Other curated pieces were inspired by our vastly different life experiences. Leticia Ridley, my creative collaborator on our podcast Daughters of Lorraine, selected Nikki Giovanni’s “Ego Tripping,” a poem dedicated to celebrating the strength and beauty of Black women. Leticia was inspired to include this piece by her love of “Black women talkin’ their shit.” Originally, she wanted to film actors Paige Hernandez and Natasha Ofili in a cypher-style video, like the ones originating in rap battles, but could not do so due to the COVID-19 pandemic. Nevertheless, the work by Hernandez and Ofili is equal parts fun and poignant, featuring Giovanni’s unforgettable words and their fluid movement.

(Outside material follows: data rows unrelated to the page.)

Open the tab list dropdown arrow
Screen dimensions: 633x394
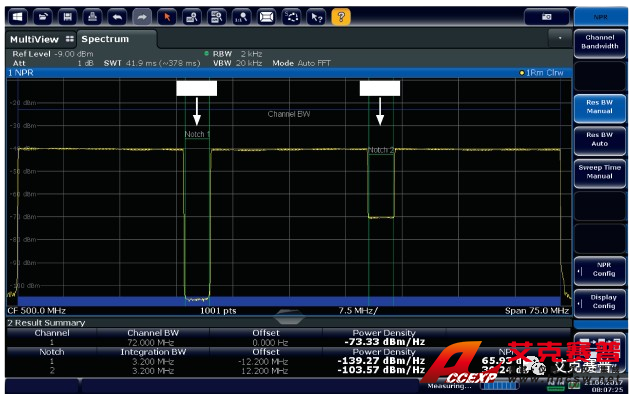coord(560,38)
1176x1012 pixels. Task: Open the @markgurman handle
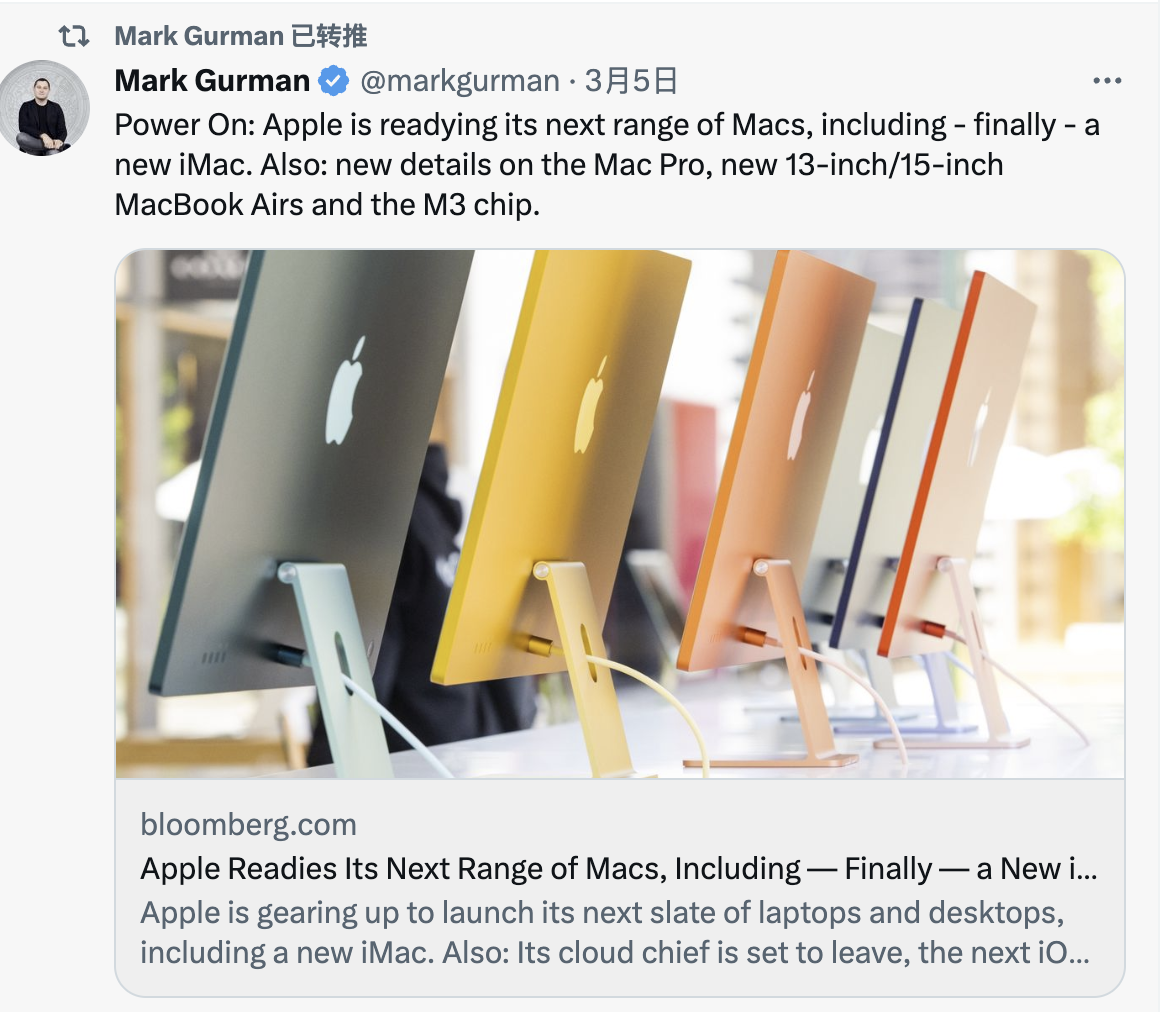[460, 81]
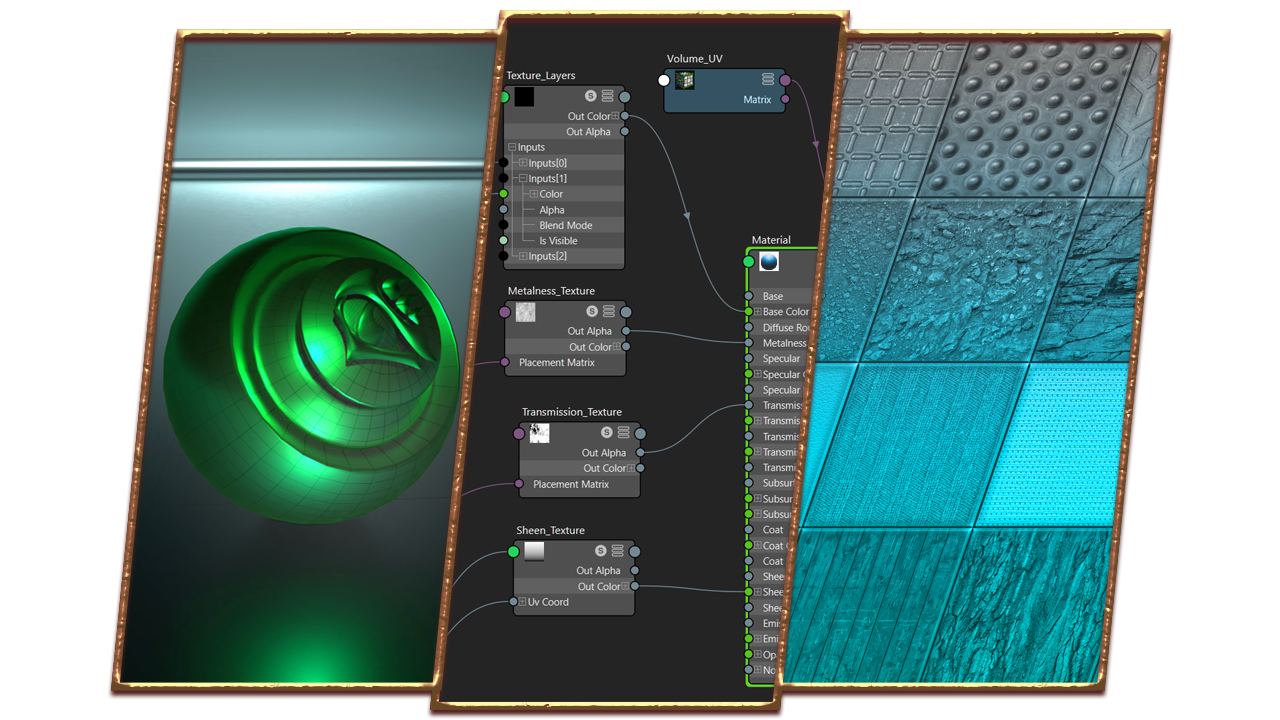Click the white input socket on Volume_UV
The width and height of the screenshot is (1280, 720).
tap(664, 79)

One of Faedra Chatard Carpenter’s pieces is a diary entry from journalist-activist Ida B. Wells, who inspired Carpenter not simply because of Wells’s important work in bringing the anti-Black violence against African Americans to national attention, but also because of her position as a mother. Carpenter, a mother herself, looked up to Wells’s ability to juggle motherhood while also fighting for the Black community.
Anti-racist facilitator, professor, and performer Nicole Brewer’s curation of a monologue by Hattie McDaniel encourages audiences to rethink how we perceive the Oscar-winning actress, who portrayed “Mammy” in Gone With the Wind. Kristen Jackson, Woolly’s director of connectivity, infused Black feminism into the collection through her curated piece, the Combahee River Collective’s “A Black Feminist Statement,” delivered by actors Sisi Reid, Amiah McGinty, and Patience Sings. Reading and rereading that classic manifesto inspired me to claim Black feminism as my political, intellectual, and artistic ethos. Hearing its words aloud in Reset nearly brought me to tears and will undoubtedly inspire the next generation of Black feminists.

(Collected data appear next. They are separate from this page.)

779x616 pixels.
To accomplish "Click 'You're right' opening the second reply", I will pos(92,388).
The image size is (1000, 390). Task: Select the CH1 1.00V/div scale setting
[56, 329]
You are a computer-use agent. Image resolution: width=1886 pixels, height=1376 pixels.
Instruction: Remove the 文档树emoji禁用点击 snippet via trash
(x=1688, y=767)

Nikkole Salter’s pieces — which include performances of both Phebe’s monologue (portrayed by DC-area actress Shannon Dorsey) from Rita Dove’s The Darker Face of the Earth and an excerpt from Vy Higginsen’s long-running off-Broadway musical, Mama, I Want to Sing (portrayed by Ahmaya Knoelle Higginson) — are also significant interlocutors in Black theater history. Her pieces on Dr. Barbara Ann Teer, founder of the National Black Theatre, and Kathy Perkins, professional lighting designer and editor of the first anthology of Black women playwrights, are more like short documentaries on the two women’s significant contributions, which call for even more study, engagement, and celebration. Of the authors whose work Nikkole curated, she mused, “They are people who found a way to use what existed to make room for those people and perspectives that were being ignored and excluded.”

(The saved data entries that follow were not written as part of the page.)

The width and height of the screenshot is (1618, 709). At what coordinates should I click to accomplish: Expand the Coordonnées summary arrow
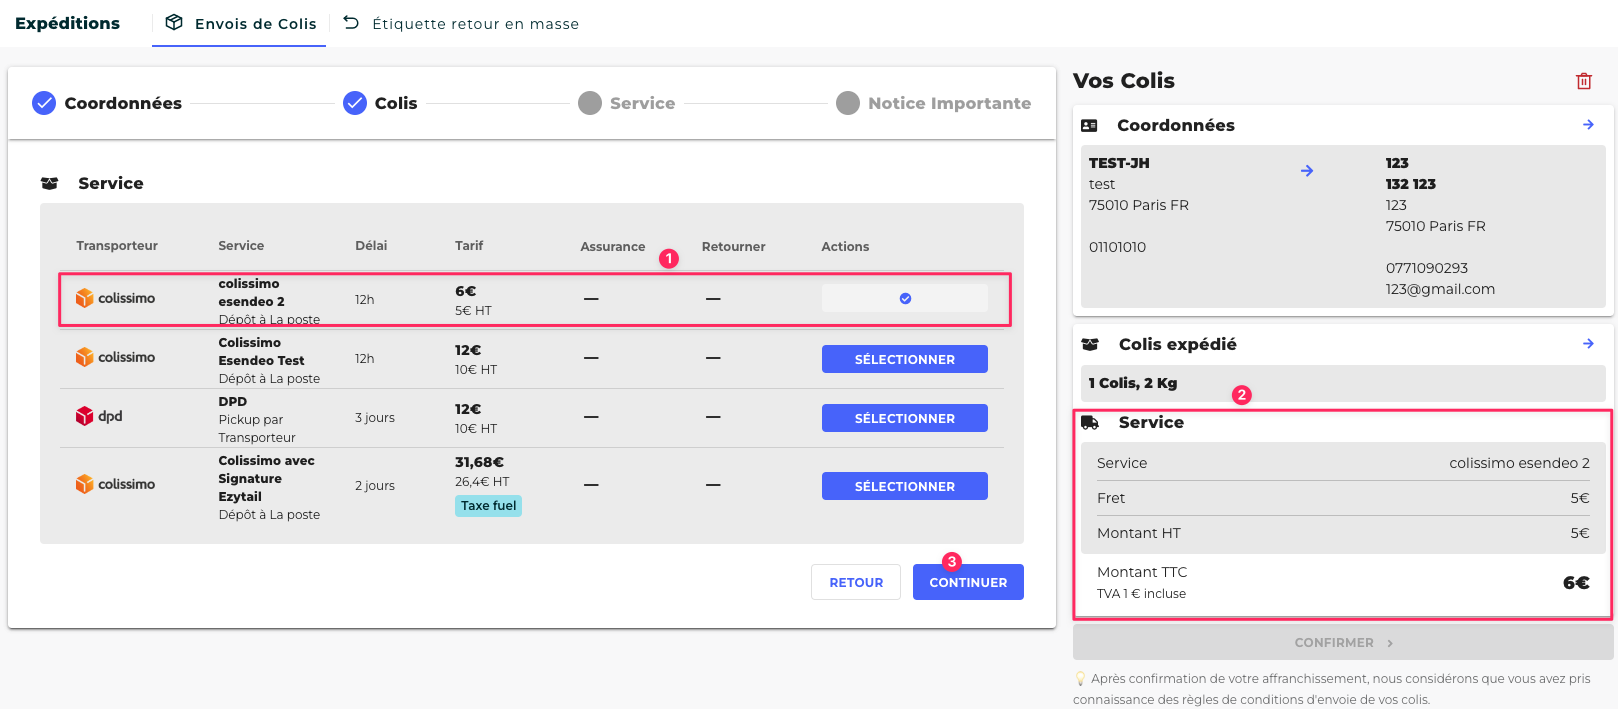(1588, 125)
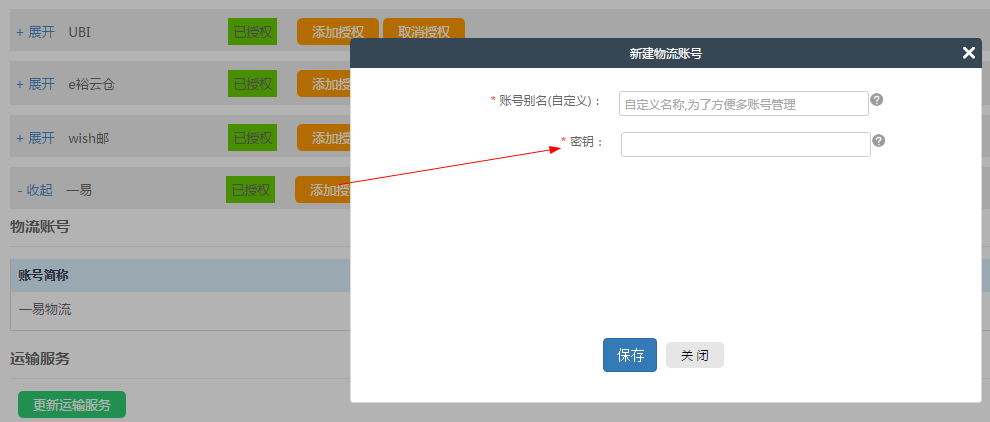This screenshot has height=422, width=990.
Task: Expand the wish邮 row
Action: 35,137
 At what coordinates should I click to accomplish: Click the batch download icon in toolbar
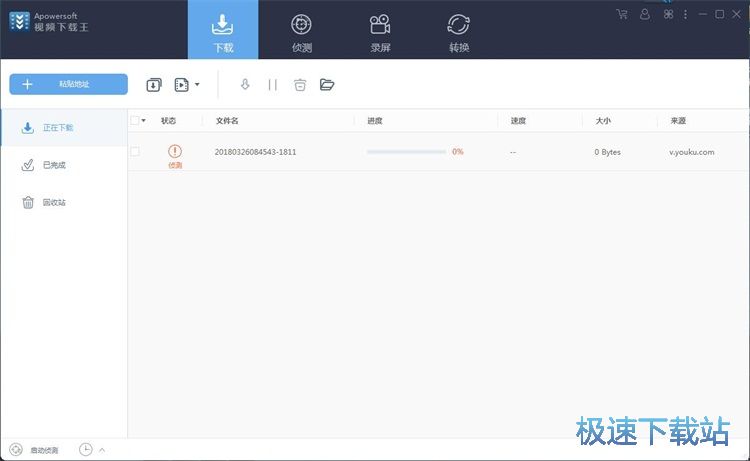point(154,85)
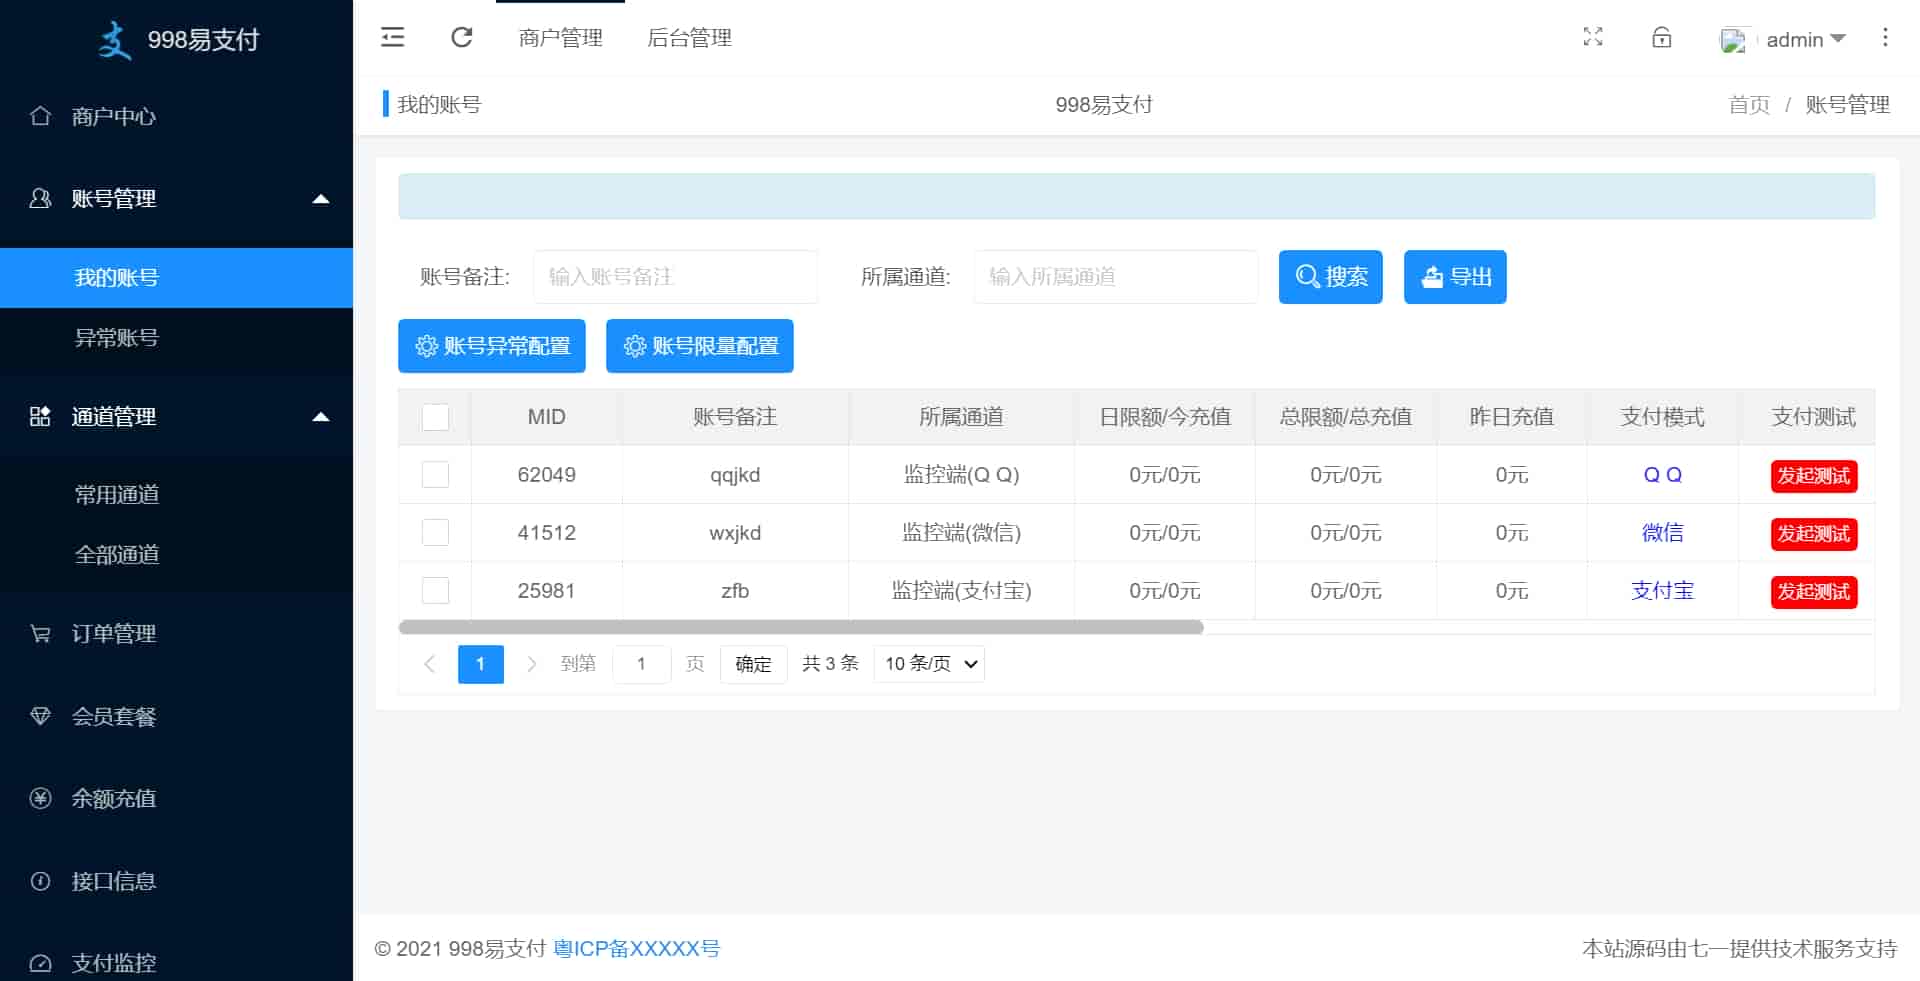Click the lock screen icon
Viewport: 1920px width, 981px height.
(x=1661, y=38)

The Reset digital collection reminds us that there is always more work to be done to sing the voices that remain, to some, unsung. Working on this project has clarified my interest in history and maintaining an intimate yet critical distance to it. I wholeheartedly believe that Black women and their work are worthy of intense scholarly and artistic engagement. When rehearsing Peculiar Sam we discussed the fact this musical comedy needs to be fully staged. Why run from this history when playwrights such as Shakespeare and Molière are consistently programmed even to this day? I want Reset to spark those conversations and potentials for future theatrical programming.